* BEGIN Provided text *
Algoliterary Game: Naive Bayes

October 17th, 2018 § 0 comments

The 1st edition of this algoliterary game was developed for the workshop ‘Machine Learning Tools for Literary Creation’, that took place in Mundaneum from 8 till 12 October 2018. It was a collaboration with Gijs de Heij, Arts² Arts Numériques, with the support of Mundaneum and Communauté Française/Arts Numériques.

Naive Bayes methods are a set of supervised learning algorithms based on applying Bayes’ theorem with the “naive” assumption of independence between every pair of features in relation to the class.
Naive Bayes classifiers are famous for document classification, such as spam filtering. They require a small amount of training data to estimate the necessary parameters. As Machine Learning methods they can be extremely fast compared to more sophisticated methods, but are difficult to generalise. Naive Bayes is often used as baseline for other prediction models. It is known as a decent classifier, but a bad estimator, so the probability weights of predictions are not to be taken too seriously.
A little bit of history
Naive Bayes methods are named after Thomas Bayes, who was a reverend living in England in the 18th century. He was obsessed by the question of the chances one has to win a raffle. Thomas Bayes had great impact on history of reasoning under uncertainty, but his own history remains ironically uncertain. His exact birth date is unknown. The paper that would influence history was brought under attention only after his death in 1761, by his friend Richard Price who stumbled upon it. The paper highlights the notion of ‘likelihood’, the reasoning forward from hypothetical pasts that lay the foundation to then work backward to the most probably one.
In 1774 Pierre-Simon Laplace, a French mathematician, born in 1749 in Normandy, unaware of the work by Bayes, publishes a paper ‘Treatise on the Probability of the Causes of Events’. He solves the problem of how to make inferences backward from observed effects to their probable causes, using calculus. This is now called Laplace’s Law. If we really know nothing about our raffle ahead of time, we know that –  if we buy 3 tickets and all of them are winners, the expected proportion of winning tickets is exactly 4/5 – the chances that we win are: the number of wins + 1 / number of attempts +2. It is the first simple rule of thumb for confronting small data in real world.
Laplace published a book ‘Philosophical Essay on Probabilities’ for general audience, which is ‘still one of the best, laying out his theory and considering its applications to law, science, everyday life’ following Brian Christian & Tom Griffiths in their book ‘Algorithms to Live by’. While Laplace did most of the work, it is interesting to see that the Thomas Bayes won the naming of the method, Bayes’s Rule.
* END Provided text *
What you will do |
**a.** Set down, word for word, the stretch of the Naive Bayes page from "Naive Bayes classifiers" through "taken too seriously.".
**b.** Carry the Naive Bayes page on from its final sentence.
* BEGIN Record extracts *
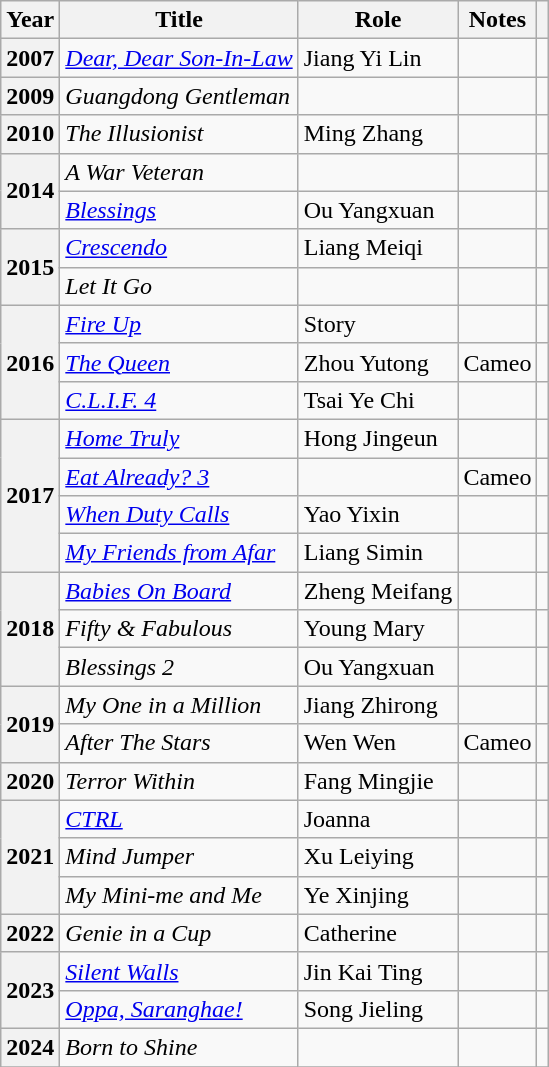
Crescendo (179, 248)
Jiang Zhirong (378, 705)
Dear, Dear Son-In-Law (179, 58)
2014 (30, 191)
2022 (30, 933)
The Illusionist (179, 134)
Let It Go (179, 286)
Tsai Ye Chi (378, 400)
Fifty & Fabulous (179, 629)
2018 (30, 629)
2009 (30, 96)
2024 (30, 1047)
2021 (30, 857)
2017 (30, 495)
Xu Leiying (378, 857)
2016 (30, 362)
Yao Yixin (378, 515)
Young Mary (378, 629)
Genie in a Cup (179, 933)
Story (378, 324)
Eat Already? 3 (179, 477)
Fang Mingjie (378, 781)
Zheng Meifang (378, 591)
Catherine (378, 933)
Jin Kai Ting (378, 971)
Role (378, 20)
When Duty Calls (179, 515)
Jiang Yi Lin (378, 58)
CTRL (179, 819)
Joanna (378, 819)
Home Truly (179, 438)
Babies On Board (179, 591)
Wen Wen (378, 743)
Ye Xinjing (378, 895)
2023 (30, 990)
Silent Walls (179, 971)
2010 (30, 134)
2007 (30, 58)
Title (179, 20)
Guangdong Gentleman (179, 96)
Ming Zhang (378, 134)
The Queen (179, 362)
2015 (30, 267)
C.L.I.F. 4 (179, 400)
Liang Simin (378, 553)
Zhou Yutong (378, 362)
Blessings (179, 210)
Liang Meiqi (378, 248)
Song Jieling (378, 1009)
My Friends from Afar (179, 553)
My One in a Million (179, 705)
Terror Within (179, 781)
2019 (30, 724)
After The Stars (179, 743)
A War Veteran (179, 172)
Year (30, 20)
Fire Up (179, 324)
Oppa, Saranghae! (179, 1009)
Born to Shine (179, 1047)
Blessings 2 (179, 667)
Mind Jumper (179, 857)
Notes (498, 20)
My Mini-me and Me (179, 895)
2020 (30, 781)
Hong Jingeun (378, 438)
For the text-containing cell, return its midpoint in (x, y) coordinate format. 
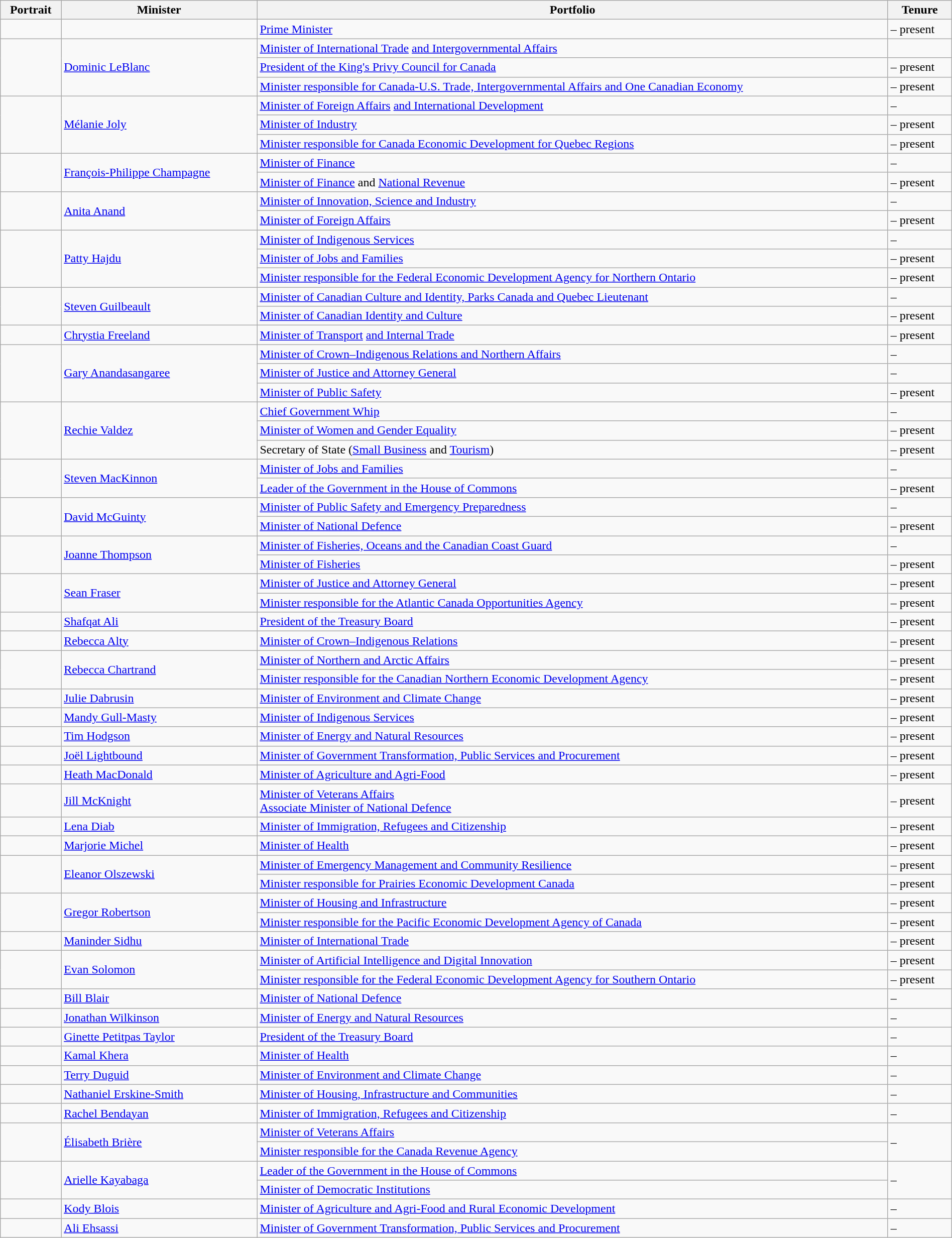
* END Record extracts *
Outputs in order |
**a.**
Naive Bayes classifiers are famous for document classification, such as spam filtering. They require a small amount of training data to estimate the necessary parameters. As Machine Learning methods they can be extremely fast compared to more sophisticated methods, but are difficult to generalise. Naive Bayes is often used as baseline for other prediction models. It is known as a decent classifier, but a bad estimator, so the probability weights of predictions are not to be taken too seriously.

**b.**
 

The game

(To optimize this game, a test phase and a confusion matrix need to be added)

1. GATHER YOUR SAMPLE DATA: write 6 short sentences in the same style, of which 3 sentences are positive, 3 sentences negative.

2. PROCESS THE TEXT:
2.1. Decide the unit of analysis (word/character/bigram…).
2.2. Split your sentences in units.
2.3. Mark each unit as being positive or negative.
2.4. Create your vocabulary: a collection of all unique units of all 6 sentences.

3. PREPARE THE TRANSFORMATION from WORDS to NUMBERS:
3.1. Display the units in 1 row of a grid. These are the columns of your matrix.
3.2. For each sentence, display the units as 1 row in the columns of the grid.
3.3. Count the probability that a sentence in your model is positive:
number of positive sentences / total number of sentences
3.4. Count the probability that a sentence in your model is negative:
number of negative sentences / total number of sentences
3.5. Count all positive units.
3.6. Count all negative units.
3.7. Count all units (your vocabulary size).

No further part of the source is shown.